This code is not performant; locally it is being fed 6113 values of 2 items each to delete.
https://github.com/moqui/moqui-framework/blob/005f2acdc1bb412930827f00bbbd3cb35cbfafd2/framework/src/main/groovy/org/moqui/impl/entity/EntityDataFeed.groovy#L549
This was originally filed in moqui/mantle-usl#184
This problem user has 134 orders, if that helps with understanding the scope.
Got it. The billing loop code calls "update#OrderItem" thousands of times, in a loop. That causes a trigger to fire, which adds a check to delete the DataDocument. Well, since it is the very same OrderItem each time, that happily ends up getting added to EntityDataFeed via DataFeedSynchronization, which never dedupes the calls.
I have re-written the billing logic, so it no longer calls update#OrderItem, but this still seems like it is also a bug in moqui itself, for not deduping the delete calls at a higher level.
So here is the full flow.
- Call update#OrderItem(with an adjusted quantity)
- This calls update#mantle.order.OrderItem, which just does a direct database update call.
- Order has changed, trigger handle#OrderMajorChange
- This deletes all OrderItem where isPromo="Y"
- This calls EntityValueBase.delete()
- Next is EntityDataFeed.dataFeedCheckDelete()
- DataFeedSynchronization.addDeleteToFeed(*), which adds to EntityList deleteValues.
Repeat the above in a loop(thousands of times), and the deleted OrderItem will be recorded multiple times, as orderItemSeqId is re-used.
The bug in moqui is that the entity added to deleteValues needs to be de-duplicated based on the primary key of the value, before then being sent on(eventually) to elasticsearch. I would probably also dedupe new values, if they are actually updated; only the most recent value should be index.
I looked at this a bit in the EntityDataFeed.groovy file because I thought it did do some form of de-duping, and it does. See the primaryPkFieldValues variable and how it is used in the EntityDataFeed.FeedRunnable.feedDataDocument() method.
There are limitations to this. One is that it only works within the scope of a single transaction. If the same DataDocument, such as an OrderItem based one (ie OrderItem is the primary entity), is triggered in different transactions that will be fed multiple times. If a large number of OrderItem records are updated in the same transaction, even if the same OrderItem record is updated multiple times in that transaction, only one DataDocument for the OrderItem will be generated and that will be done when the transaction commits.
The delete side of things is indeed missing any sort of de-duplication. See the EntityDataFeed.FeedRunnable.run() method, currently on line 548. Perhaps the best approach would be to de-dupe the deleteValues list by PK values right there in the run() method.

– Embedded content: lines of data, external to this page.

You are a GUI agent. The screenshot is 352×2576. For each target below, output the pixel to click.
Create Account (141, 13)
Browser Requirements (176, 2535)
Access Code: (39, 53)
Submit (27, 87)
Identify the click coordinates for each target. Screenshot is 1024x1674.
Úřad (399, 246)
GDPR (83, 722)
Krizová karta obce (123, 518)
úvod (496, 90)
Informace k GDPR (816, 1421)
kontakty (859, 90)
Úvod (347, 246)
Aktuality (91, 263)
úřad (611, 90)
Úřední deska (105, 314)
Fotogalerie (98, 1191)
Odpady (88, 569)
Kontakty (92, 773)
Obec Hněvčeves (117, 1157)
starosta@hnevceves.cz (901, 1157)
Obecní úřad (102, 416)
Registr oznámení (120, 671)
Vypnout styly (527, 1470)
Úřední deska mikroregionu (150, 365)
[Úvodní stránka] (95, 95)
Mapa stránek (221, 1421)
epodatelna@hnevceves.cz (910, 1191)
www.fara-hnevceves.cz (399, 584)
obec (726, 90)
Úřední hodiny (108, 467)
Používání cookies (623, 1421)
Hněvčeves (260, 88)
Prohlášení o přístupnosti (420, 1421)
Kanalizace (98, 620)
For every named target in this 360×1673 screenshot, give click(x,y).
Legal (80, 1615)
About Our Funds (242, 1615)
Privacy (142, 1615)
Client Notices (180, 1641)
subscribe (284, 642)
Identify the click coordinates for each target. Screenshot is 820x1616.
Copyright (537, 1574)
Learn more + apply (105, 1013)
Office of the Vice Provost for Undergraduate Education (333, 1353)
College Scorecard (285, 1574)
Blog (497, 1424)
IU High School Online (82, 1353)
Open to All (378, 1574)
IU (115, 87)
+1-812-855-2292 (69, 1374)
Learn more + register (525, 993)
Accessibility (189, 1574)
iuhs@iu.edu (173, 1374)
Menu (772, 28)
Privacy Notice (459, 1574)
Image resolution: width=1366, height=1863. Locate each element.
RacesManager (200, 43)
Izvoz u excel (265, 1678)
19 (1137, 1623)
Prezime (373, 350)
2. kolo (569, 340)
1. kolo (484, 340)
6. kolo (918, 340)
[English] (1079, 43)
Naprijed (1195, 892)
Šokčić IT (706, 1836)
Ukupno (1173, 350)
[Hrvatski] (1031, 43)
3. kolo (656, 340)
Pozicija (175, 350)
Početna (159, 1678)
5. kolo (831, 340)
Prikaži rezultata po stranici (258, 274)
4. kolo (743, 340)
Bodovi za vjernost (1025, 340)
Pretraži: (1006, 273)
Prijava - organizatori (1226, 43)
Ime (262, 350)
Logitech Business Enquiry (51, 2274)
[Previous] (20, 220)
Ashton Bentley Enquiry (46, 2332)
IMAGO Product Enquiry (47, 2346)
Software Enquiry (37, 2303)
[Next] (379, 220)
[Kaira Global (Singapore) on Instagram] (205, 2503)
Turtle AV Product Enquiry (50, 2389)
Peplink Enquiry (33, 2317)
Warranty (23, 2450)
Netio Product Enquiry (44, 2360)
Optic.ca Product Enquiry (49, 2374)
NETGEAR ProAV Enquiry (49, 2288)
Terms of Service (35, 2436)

On other considerations, I'm wondering if a data feed has an update (or create) AND a delete in the same transaction then what to do with it... and to answer that we need to know what happened first or what the final state is in the database at the end of the transaction. My thought on the solution to this is that the create/update data feed queries know which ones are still in the database and that gives us two options: do the deletes first, or do the create/update feed first and keep the Set of all DataDocument PK values (for all primary entities found that need updates) and skip those in the deleted values.
One of those is needed for the code to be correct for scenarios where a record for an entity that is the primary entity in a DataDocument is deleted and then re-created with the same primary key.
I'll work on these soon if no one beats me to it, these comments are based on my initial research on the topic and for future reference.